阿波製紙(徳島県)は、炭素複合材「CARMIX(カルミックス)」の事業展開を加速する。新たに炭素繊維に未硬化の樹脂を含浸させたシート(プリプレグ)を積層して硬化させた炭素繊維強化プラスチック(CFRP)を開発し、用途開拓に乗り出した。開発品は炭素繊維シートの均一性が高く強度にばらつきがなく、また炭素繊維が端面まで配されるため、端面の脱落や破損がなくプリプレグの高歩留まり化が可能。現在、商品化に向けて最適仕様の検討を進めており、同社では早期事業化を目指す。
 同社は、製紙技術をベースに事業を展開する機能紙および不織布の製造販売会社。
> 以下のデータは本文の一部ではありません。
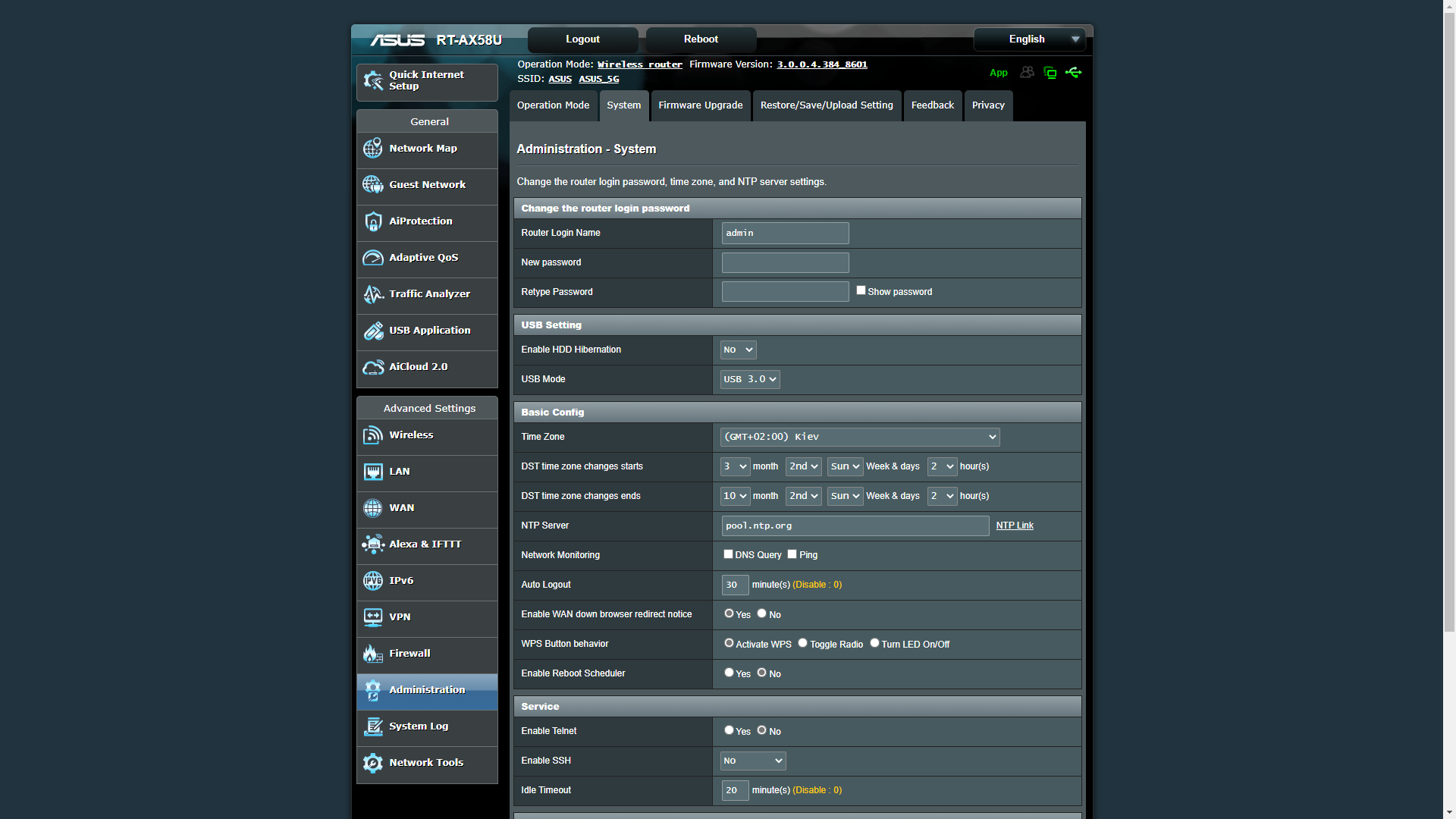Viewport: 1456px width, 819px height.
Task: Click the NTP Server input field
Action: coord(855,526)
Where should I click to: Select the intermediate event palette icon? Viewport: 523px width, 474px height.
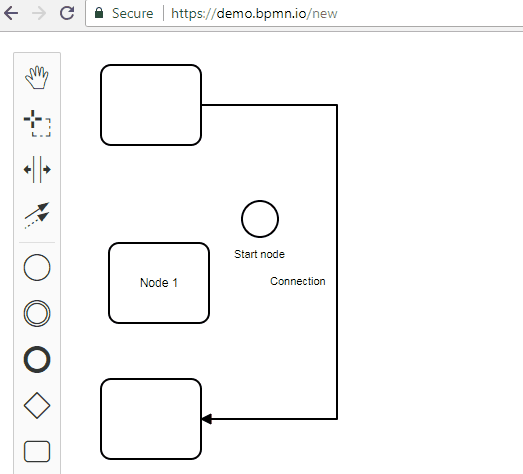click(x=37, y=313)
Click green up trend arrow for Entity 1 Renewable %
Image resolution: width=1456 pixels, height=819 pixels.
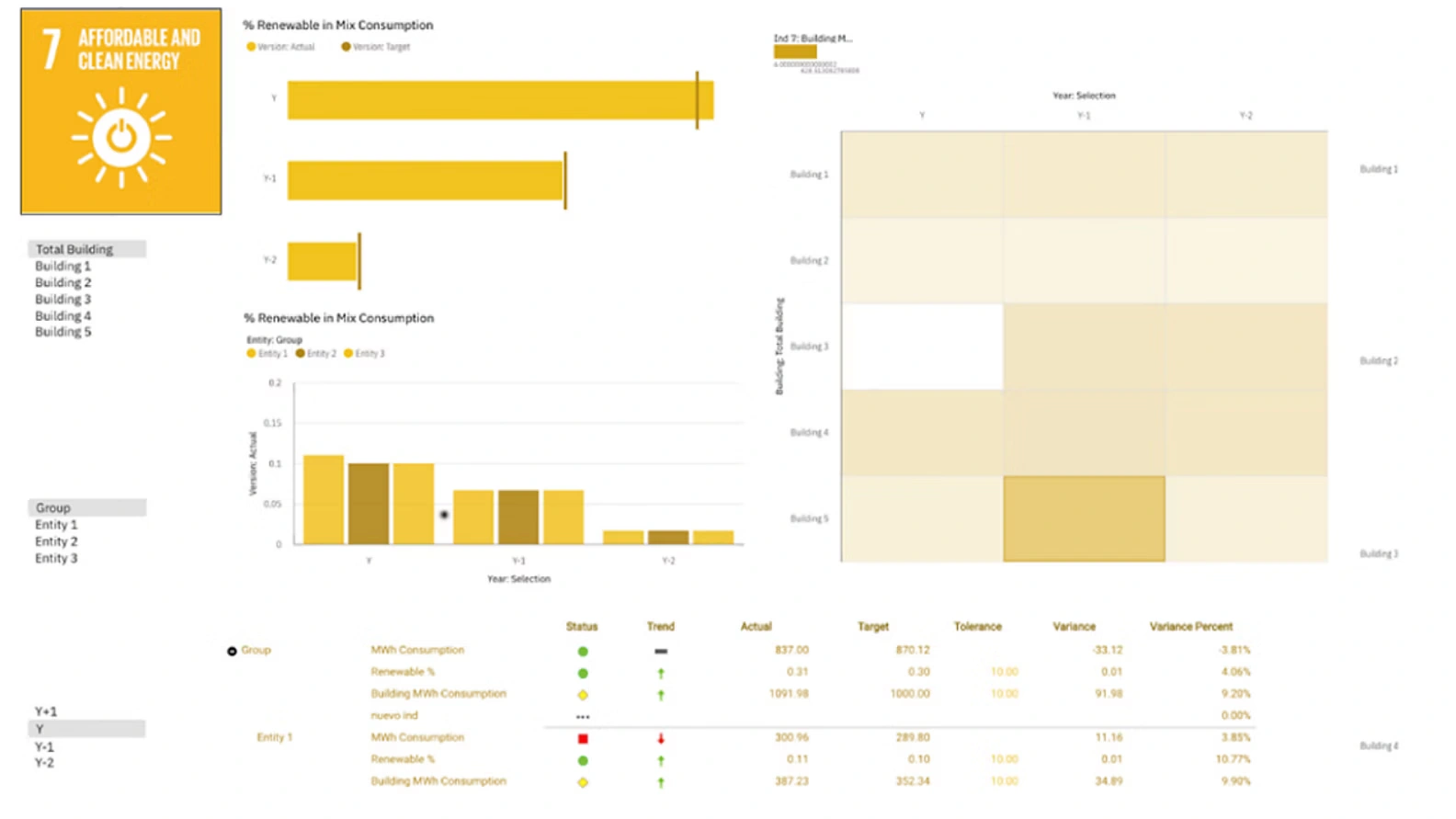[661, 760]
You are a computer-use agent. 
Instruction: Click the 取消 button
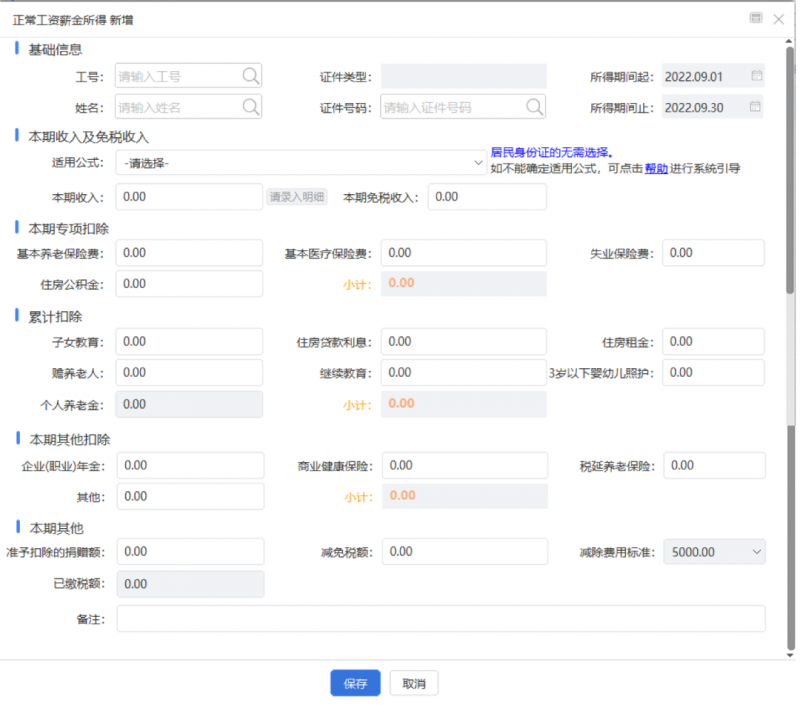[x=414, y=683]
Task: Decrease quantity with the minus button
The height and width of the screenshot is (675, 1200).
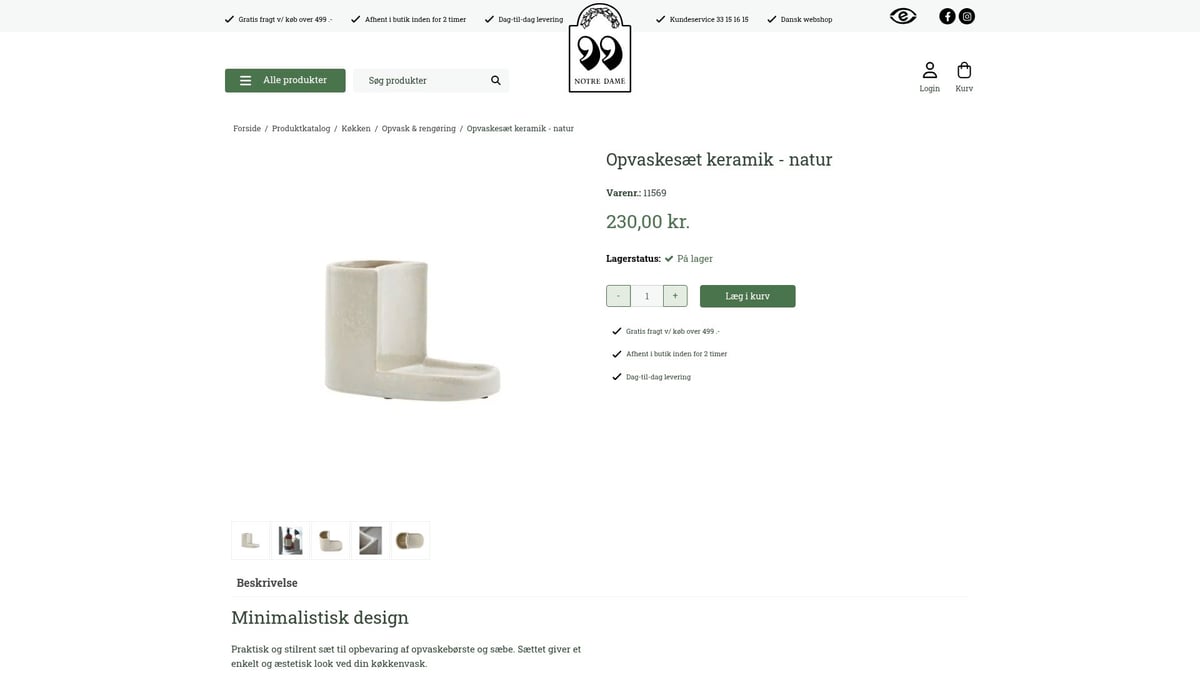Action: 618,296
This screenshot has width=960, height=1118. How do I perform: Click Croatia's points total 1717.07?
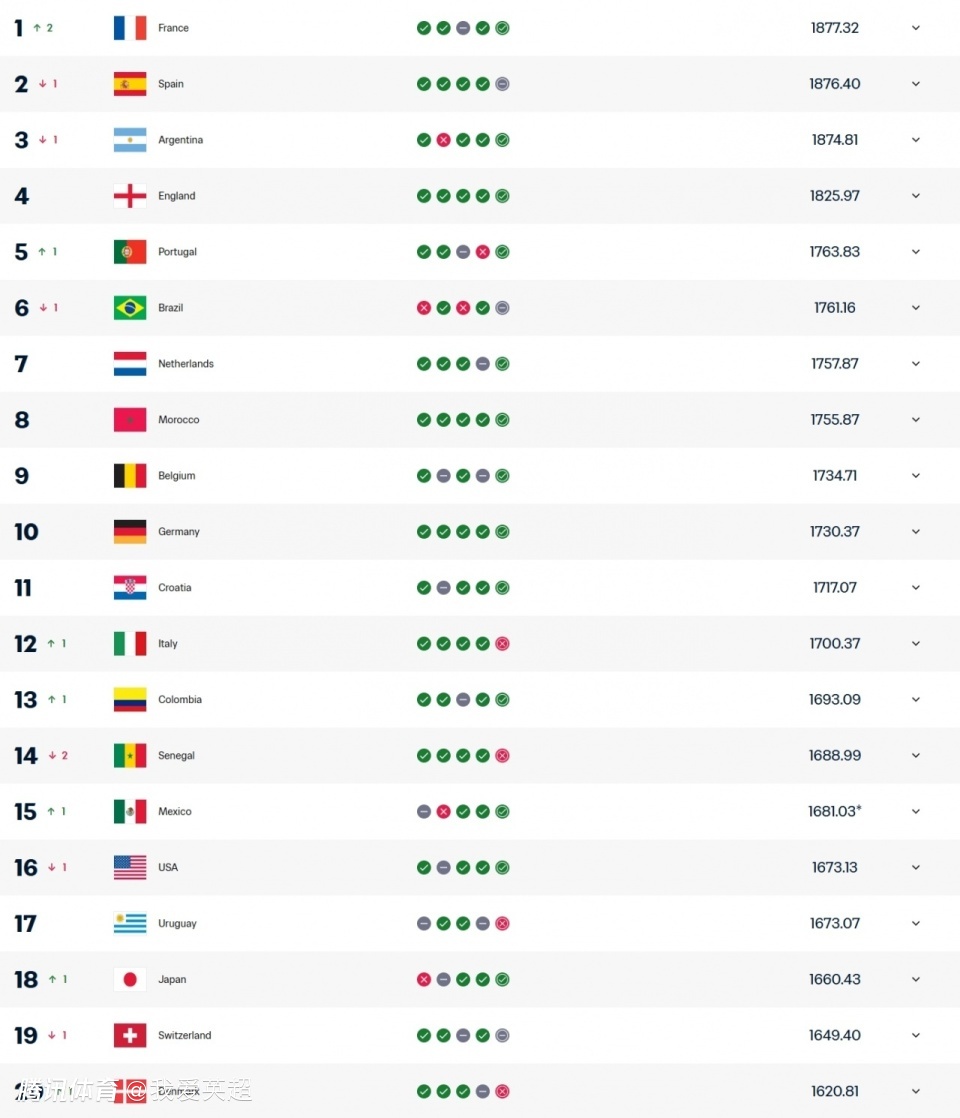coord(834,588)
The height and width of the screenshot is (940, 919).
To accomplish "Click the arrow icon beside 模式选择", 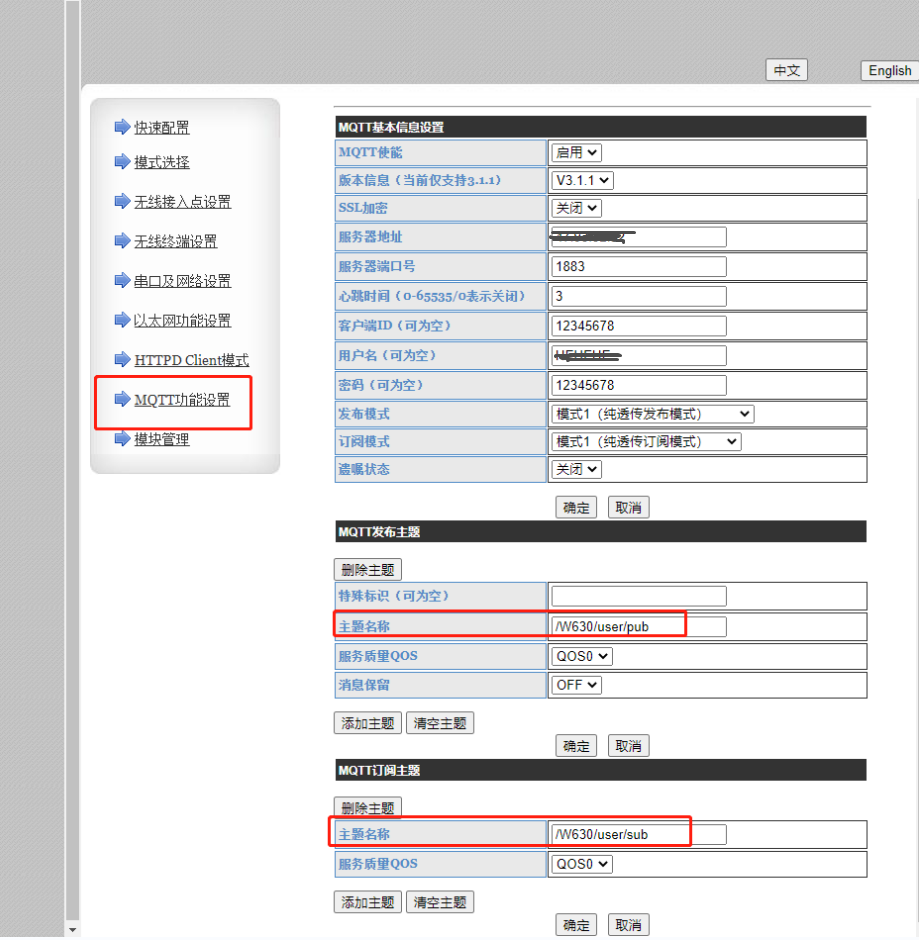I will 122,162.
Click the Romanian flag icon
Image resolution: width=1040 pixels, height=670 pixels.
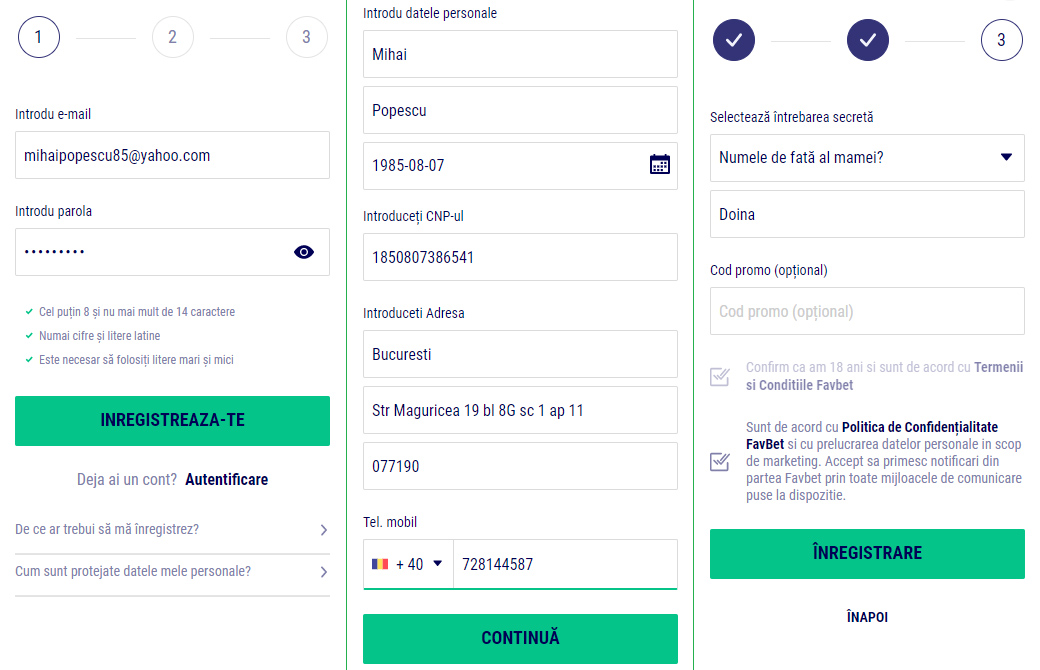pos(379,563)
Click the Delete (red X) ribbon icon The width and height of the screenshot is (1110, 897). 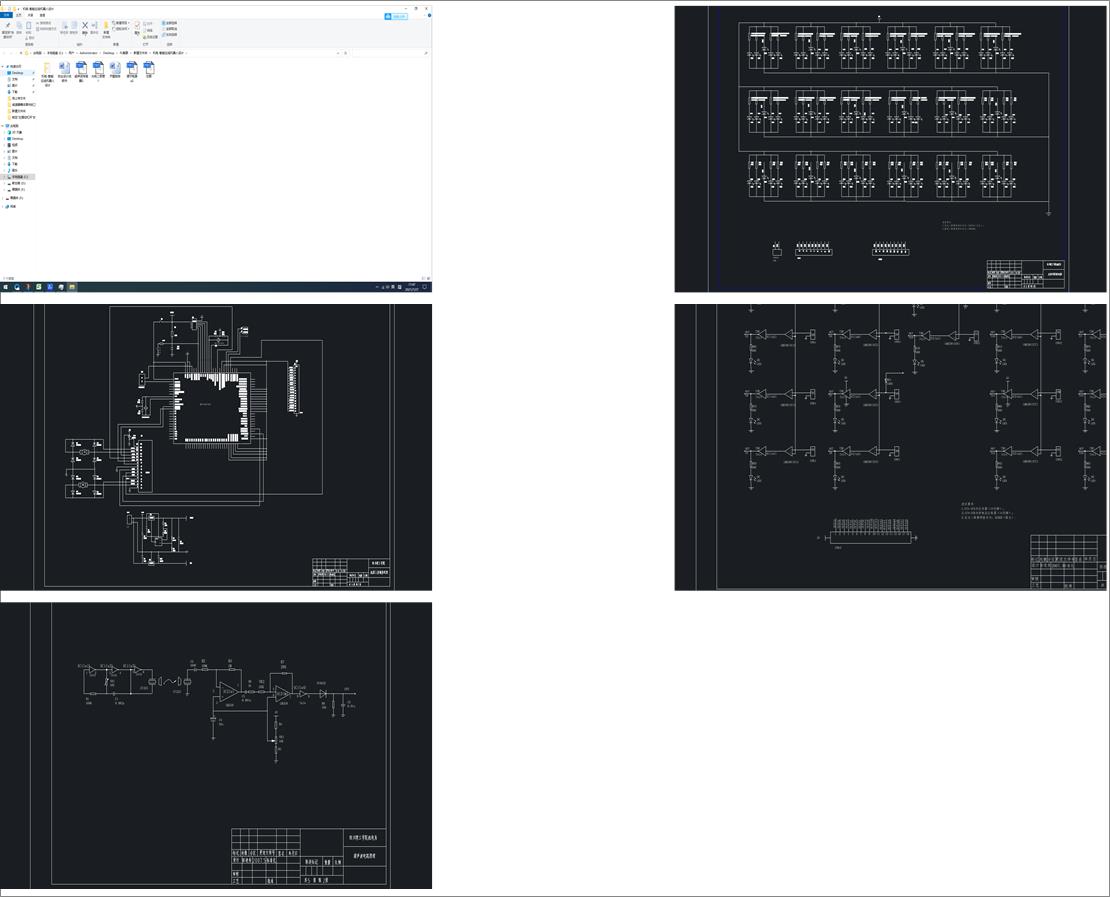click(85, 26)
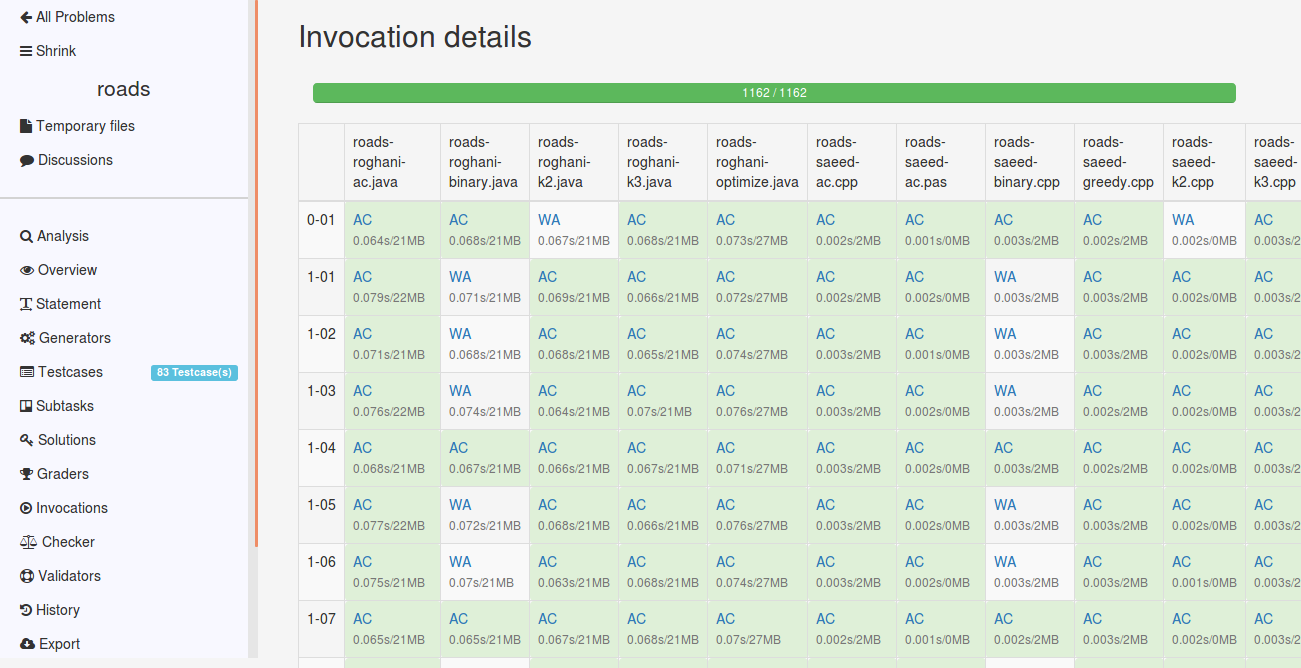This screenshot has height=668, width=1301.
Task: Click the Checker balance scale icon
Action: [28, 542]
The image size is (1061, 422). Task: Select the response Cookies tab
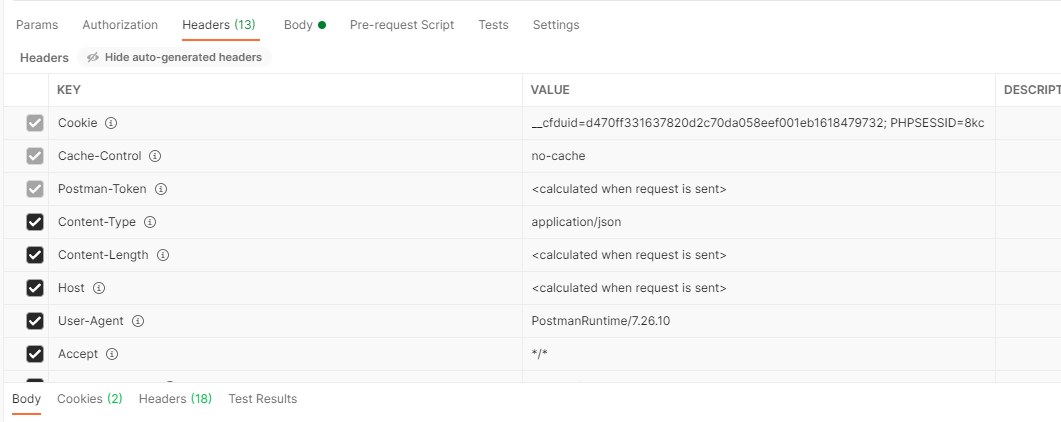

主力の自動車用途でエンジン用ろ材やクラッチ板用摩擦材を国内外で生産するほか、水処理分野においては海水淡水化や超純水製造向けに分離膜の支持体の生産・販売を行っている。開発型企業を志向しており、外部との連携などにより製品の高機能化・高付加価値化に取り組んでいる。
 カルミックスは同社が展開する炭素複合製品。黒鉛や活性炭、炭素繊維などのシート製品を商品化しており、導電性や熱伝導性、脱臭機能などの特性をベースに用途展開を図っている。とくに抄紙・加工技術を応用して開発した紙製放熱シート・フィンは、UL94V?0相当の難燃性と優れた温度耐久性を確保しつつ、放射により金属フィンと同等の放熱性能を実現。すでに金属ヒートシンクの3分の1の軽さからLED照明の放熱材として採用されている。
 カルミックスCFRPは、炭素系素材抄紙技術を応用したシート加工品。短繊維の採用により長繊維CFRPに比べて穴あけや切削といった加工を容易としているほか、シート化工程内でさまざまな機能付与が可能だ。軽量・高強度かつユーザーニーズに応じた機能付加により幅広い分野で採用を見込んでおり、自動車や機械、建築・土木など向けに用途開拓を進めていく考え。